強くなって復帰。北野和子[女子日本代表・三重パールズ/PR]
ケガする前よりもパワフルになって戻ってきた。
右PRの北野和子は、昨年6月にアキレス腱を負傷。復帰まで9か月の時を要した。
「それまでは長くても4か月くらいだったので、『9か月かあ』とは思いました。最初は焦りました」
幸運だったのは、北野のケガと同時期にパールズに加入したルーク・ヴァスS&Cコーチとの出会いだ。ヴァスコーチは女子のハリケーンズやワラタスでの指導歴を持つ。

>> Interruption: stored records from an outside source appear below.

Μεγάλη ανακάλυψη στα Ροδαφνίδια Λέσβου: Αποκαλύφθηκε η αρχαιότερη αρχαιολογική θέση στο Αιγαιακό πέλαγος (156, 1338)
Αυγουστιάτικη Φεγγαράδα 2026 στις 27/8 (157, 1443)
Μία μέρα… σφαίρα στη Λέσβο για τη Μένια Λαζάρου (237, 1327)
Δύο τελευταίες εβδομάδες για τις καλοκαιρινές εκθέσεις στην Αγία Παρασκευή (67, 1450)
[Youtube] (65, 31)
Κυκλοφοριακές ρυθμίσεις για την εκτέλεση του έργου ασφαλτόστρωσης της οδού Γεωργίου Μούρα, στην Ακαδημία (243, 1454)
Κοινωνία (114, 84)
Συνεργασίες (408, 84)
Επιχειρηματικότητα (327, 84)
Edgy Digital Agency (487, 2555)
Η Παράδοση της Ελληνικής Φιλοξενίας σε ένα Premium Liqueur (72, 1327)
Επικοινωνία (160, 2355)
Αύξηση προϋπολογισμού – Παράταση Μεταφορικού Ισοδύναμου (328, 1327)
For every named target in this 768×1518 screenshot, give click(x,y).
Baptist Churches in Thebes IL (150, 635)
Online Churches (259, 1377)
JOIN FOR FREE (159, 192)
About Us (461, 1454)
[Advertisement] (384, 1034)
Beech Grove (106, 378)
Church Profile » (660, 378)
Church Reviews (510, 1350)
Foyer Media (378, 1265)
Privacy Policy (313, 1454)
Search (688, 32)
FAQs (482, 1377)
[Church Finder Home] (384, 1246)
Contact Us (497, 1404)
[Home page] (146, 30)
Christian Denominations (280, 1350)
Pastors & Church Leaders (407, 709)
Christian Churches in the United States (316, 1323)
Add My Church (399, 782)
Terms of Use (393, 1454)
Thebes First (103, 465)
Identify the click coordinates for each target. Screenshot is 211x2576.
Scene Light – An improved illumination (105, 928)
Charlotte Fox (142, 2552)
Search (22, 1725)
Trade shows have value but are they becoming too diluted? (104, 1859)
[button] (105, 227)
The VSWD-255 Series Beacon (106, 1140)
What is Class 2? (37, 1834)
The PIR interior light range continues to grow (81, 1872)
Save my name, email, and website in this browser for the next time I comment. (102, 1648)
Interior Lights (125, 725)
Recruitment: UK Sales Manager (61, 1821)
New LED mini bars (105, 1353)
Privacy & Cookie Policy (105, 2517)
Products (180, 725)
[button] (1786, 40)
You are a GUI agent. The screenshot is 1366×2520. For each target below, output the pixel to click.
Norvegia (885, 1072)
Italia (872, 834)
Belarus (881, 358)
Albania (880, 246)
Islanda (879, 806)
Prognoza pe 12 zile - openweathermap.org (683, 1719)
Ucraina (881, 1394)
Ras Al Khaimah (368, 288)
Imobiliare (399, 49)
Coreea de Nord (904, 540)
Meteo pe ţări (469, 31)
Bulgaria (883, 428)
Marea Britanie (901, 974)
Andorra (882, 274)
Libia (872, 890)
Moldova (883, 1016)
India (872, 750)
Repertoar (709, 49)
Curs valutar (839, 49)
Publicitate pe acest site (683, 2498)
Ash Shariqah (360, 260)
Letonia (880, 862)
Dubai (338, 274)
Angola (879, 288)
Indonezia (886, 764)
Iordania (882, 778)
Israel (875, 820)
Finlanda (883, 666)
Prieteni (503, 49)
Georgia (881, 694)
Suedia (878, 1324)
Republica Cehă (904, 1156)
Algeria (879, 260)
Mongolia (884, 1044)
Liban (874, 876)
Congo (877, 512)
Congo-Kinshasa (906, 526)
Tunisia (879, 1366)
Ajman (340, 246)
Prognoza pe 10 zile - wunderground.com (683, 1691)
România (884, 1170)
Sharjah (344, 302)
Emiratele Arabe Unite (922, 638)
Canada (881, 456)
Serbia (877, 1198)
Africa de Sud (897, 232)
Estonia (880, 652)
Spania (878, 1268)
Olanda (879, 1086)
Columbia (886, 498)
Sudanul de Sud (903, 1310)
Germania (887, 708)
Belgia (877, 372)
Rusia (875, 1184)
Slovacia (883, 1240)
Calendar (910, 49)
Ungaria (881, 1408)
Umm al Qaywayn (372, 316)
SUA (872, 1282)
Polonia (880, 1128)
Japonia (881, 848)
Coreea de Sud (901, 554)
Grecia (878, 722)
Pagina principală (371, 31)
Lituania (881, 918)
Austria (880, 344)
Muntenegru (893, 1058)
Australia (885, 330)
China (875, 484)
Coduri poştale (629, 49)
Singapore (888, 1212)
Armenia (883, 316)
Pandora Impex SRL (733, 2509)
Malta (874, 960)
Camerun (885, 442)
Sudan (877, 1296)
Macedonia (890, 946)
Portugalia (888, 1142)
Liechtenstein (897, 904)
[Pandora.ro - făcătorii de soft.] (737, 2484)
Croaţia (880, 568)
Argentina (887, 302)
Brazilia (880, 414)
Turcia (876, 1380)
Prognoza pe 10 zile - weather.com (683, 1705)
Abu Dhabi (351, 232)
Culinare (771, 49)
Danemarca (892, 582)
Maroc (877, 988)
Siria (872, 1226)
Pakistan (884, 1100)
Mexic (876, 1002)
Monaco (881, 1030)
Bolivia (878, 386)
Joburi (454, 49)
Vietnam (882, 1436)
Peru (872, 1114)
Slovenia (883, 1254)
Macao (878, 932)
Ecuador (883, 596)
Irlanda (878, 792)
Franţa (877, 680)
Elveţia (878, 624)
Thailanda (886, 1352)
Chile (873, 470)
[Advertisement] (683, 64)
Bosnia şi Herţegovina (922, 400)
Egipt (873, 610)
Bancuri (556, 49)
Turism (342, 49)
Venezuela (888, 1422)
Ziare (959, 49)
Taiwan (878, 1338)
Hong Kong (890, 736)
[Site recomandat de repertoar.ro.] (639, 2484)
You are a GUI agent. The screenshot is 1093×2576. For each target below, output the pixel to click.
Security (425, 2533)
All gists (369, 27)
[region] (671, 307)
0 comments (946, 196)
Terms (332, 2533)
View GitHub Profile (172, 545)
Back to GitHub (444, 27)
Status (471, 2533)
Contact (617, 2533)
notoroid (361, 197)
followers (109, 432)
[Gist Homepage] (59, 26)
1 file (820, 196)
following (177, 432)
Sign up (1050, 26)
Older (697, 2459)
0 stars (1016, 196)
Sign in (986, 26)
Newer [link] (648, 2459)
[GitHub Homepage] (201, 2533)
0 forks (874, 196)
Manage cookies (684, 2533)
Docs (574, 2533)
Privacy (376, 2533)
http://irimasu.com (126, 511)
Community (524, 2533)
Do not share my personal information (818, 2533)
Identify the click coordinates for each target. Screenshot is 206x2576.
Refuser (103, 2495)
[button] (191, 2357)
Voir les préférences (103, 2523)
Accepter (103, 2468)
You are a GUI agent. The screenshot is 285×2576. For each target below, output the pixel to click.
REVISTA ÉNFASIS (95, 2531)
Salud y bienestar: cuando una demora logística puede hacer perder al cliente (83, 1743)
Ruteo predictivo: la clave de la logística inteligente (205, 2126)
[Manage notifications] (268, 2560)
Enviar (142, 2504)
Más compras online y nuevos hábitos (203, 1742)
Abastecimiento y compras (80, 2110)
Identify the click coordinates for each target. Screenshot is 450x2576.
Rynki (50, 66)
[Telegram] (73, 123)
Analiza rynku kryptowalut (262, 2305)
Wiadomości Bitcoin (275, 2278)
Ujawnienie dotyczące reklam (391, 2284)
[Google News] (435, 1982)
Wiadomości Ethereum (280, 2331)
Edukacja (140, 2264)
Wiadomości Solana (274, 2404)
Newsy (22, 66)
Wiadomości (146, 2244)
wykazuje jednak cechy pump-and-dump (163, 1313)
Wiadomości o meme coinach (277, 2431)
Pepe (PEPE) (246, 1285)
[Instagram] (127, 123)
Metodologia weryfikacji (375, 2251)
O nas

「メニューの中身がすごく良くて、ついていけばいいと思えました」
同コーチのもと、上半身のウェートに励めば、驚くほどの重量を挙げられるようになった。「1週間に2回は吐くほど食え」と助言され、体重も85㌔から92㌔まで増量。「接点は前よりも強くなった状態で戻れている」と思えるまでにパワーアップできた。
「ただ、ラグビーのブランクはさすがに感じました。練習や試合で数をこなすしかない。もっとフィットネスを上げたいです」
ラグビーを始めたのは、自宅から徒歩で通える兵庫の甲北高校入学後だ。同校には女子ラグビー部があり、北野の在籍時は「20人程度」部員がいたという。同級生の一人は、同じくジャパンのFL細川恭子だ。
「兄2人と弟は小さい時からラグビーをしていて。私自身はやる気なかったけど、甲北はみんな初心者だし女子だけならやってみようかなと」
いま強みとするフィジカルやコンタクトは、RKUグレースでの厳しい練習で培う。
「姫」の愛称がついたのもこの時だ。
「虫がすごく苦手で。寮に結構ゴキブリ出るんです。それでキャーって叫んでいたら、周りから『普段の感じと全然ちゃうやん』と」
社会人1年目で掴んだW杯行きは、苦い経験で終わった。出番はなかなか来ず、出場は第3戦のアメリカ戦での17分のみだった。
「気持ち的にしんどいことが多くて、自分にとってあまりいい思い出ではありません。それをレスリーさんと話した時に、最初のW杯はみんなにとってもそういうものだし、逆にそういうものであってほしいと言われました」
今、あの時の悔しさを糧に努力できる。燃え上がった闘志を持って、2度目のW杯に向かう。